What the task asks:
Begin at the line containing "Where should I click to: Click the save" and end at the final line of the entries. Please reproduce those lines exactly.

Collected data entries:

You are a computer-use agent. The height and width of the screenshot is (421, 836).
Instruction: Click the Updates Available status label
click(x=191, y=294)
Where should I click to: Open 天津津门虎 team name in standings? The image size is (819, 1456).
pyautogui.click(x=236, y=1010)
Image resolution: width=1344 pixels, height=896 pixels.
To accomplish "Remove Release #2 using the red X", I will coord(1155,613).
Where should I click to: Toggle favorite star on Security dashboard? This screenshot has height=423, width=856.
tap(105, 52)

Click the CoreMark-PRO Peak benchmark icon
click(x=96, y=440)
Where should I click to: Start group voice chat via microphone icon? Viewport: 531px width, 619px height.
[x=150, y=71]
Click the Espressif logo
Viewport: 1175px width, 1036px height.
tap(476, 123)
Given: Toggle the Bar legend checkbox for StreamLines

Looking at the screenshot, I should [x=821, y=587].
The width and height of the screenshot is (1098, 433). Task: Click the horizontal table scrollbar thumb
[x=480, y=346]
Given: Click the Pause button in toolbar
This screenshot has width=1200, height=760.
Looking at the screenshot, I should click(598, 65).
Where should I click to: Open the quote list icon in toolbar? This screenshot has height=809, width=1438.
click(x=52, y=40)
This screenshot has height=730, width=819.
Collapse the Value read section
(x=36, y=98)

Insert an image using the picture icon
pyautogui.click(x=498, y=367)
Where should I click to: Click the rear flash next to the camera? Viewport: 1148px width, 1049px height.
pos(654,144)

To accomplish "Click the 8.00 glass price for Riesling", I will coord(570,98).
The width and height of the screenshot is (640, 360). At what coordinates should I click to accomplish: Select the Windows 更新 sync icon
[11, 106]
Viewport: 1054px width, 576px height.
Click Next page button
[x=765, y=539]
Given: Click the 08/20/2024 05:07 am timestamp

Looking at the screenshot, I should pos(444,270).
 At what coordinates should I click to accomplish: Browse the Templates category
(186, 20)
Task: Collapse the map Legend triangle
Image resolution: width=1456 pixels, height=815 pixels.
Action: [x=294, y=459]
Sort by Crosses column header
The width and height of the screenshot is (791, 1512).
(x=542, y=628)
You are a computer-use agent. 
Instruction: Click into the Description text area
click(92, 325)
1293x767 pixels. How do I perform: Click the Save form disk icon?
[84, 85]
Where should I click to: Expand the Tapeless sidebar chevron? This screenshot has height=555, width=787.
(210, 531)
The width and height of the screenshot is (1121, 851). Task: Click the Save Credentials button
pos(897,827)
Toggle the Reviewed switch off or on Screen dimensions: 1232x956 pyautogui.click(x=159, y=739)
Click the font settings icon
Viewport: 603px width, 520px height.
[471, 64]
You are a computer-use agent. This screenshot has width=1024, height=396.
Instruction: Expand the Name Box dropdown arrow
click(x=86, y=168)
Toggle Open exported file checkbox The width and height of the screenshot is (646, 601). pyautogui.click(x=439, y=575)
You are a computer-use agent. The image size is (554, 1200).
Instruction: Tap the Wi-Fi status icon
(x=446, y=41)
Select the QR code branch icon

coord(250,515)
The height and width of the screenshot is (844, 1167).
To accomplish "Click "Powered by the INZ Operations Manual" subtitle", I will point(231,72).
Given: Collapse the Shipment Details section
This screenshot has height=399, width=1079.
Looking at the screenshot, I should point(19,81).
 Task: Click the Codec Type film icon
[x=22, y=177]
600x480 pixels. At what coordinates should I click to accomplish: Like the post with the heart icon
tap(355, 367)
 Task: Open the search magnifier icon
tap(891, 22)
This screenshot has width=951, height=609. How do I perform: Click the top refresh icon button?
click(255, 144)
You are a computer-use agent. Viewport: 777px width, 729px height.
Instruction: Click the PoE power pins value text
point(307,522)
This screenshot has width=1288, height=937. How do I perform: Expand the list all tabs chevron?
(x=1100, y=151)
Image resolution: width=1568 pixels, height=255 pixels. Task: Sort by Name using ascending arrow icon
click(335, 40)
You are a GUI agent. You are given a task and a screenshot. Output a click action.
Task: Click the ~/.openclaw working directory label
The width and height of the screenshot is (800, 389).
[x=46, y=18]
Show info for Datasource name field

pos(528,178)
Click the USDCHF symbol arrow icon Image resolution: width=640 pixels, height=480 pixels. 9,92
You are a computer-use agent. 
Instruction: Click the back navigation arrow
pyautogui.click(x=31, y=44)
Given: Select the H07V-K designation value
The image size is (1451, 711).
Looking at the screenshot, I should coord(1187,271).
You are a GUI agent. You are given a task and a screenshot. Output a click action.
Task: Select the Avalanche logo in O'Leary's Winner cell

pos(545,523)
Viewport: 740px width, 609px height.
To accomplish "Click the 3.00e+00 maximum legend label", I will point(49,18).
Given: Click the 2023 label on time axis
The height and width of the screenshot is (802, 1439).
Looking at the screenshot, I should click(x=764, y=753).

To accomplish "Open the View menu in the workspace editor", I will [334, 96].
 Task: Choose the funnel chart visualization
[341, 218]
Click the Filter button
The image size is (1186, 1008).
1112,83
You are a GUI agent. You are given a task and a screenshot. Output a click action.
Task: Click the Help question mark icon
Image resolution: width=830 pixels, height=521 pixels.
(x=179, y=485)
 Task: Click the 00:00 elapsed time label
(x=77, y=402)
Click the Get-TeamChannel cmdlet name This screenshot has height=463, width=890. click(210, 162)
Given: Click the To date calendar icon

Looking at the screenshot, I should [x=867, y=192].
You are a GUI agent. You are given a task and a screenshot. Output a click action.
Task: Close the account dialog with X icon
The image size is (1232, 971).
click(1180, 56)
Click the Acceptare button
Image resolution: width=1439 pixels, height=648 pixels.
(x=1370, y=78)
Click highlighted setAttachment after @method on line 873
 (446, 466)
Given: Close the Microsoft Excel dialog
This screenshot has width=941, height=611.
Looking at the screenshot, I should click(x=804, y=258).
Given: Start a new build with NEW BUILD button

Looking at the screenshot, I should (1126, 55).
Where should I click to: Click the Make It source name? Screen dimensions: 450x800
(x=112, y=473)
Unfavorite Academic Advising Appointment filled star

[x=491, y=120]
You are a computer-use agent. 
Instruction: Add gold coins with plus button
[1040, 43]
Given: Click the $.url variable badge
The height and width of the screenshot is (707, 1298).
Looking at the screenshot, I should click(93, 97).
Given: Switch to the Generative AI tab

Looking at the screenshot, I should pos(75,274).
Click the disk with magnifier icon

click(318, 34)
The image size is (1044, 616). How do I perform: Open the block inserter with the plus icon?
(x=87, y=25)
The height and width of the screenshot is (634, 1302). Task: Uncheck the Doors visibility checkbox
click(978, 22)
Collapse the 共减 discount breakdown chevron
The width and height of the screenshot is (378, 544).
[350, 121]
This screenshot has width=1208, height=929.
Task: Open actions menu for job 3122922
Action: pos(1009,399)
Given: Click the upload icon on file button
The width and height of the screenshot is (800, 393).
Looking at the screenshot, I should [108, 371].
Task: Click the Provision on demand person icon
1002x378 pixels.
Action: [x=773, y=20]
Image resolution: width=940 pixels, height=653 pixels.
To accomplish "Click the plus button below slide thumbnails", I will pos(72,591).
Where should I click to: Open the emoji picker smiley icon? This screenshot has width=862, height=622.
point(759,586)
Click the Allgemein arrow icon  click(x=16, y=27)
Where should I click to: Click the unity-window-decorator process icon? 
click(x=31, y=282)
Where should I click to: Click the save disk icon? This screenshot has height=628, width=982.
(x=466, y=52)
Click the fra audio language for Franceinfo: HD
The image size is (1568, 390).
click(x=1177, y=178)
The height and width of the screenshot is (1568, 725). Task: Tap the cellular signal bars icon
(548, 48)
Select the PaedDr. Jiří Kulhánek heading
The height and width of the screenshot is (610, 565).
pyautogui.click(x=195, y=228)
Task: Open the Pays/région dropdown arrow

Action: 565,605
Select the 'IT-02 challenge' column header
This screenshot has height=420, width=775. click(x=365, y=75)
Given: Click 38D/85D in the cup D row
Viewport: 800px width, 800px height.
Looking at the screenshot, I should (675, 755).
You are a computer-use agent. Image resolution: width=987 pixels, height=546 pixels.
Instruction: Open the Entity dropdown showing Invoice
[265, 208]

Written response:
Where should I click to: Click the save disk icon? This screenshot has height=628, width=982.
(x=466, y=52)
Click the fra audio language for Franceinfo: HD
The image size is (1568, 390).
click(x=1177, y=178)
The height and width of the screenshot is (1568, 725). Task: Tap the cellular signal bars icon
(548, 48)
Select the PaedDr. Jiří Kulhánek heading
The height and width of the screenshot is (610, 565).
pyautogui.click(x=195, y=228)
Task: Open the Pays/région dropdown arrow

Action: 565,605
Select the 'IT-02 challenge' column header
This screenshot has height=420, width=775. click(x=365, y=75)
Given: Click 38D/85D in the cup D row
Viewport: 800px width, 800px height.
Looking at the screenshot, I should (675, 755).
You are a computer-use agent. Image resolution: width=987 pixels, height=546 pixels.
Instruction: Open the Entity dropdown showing Invoice
[265, 208]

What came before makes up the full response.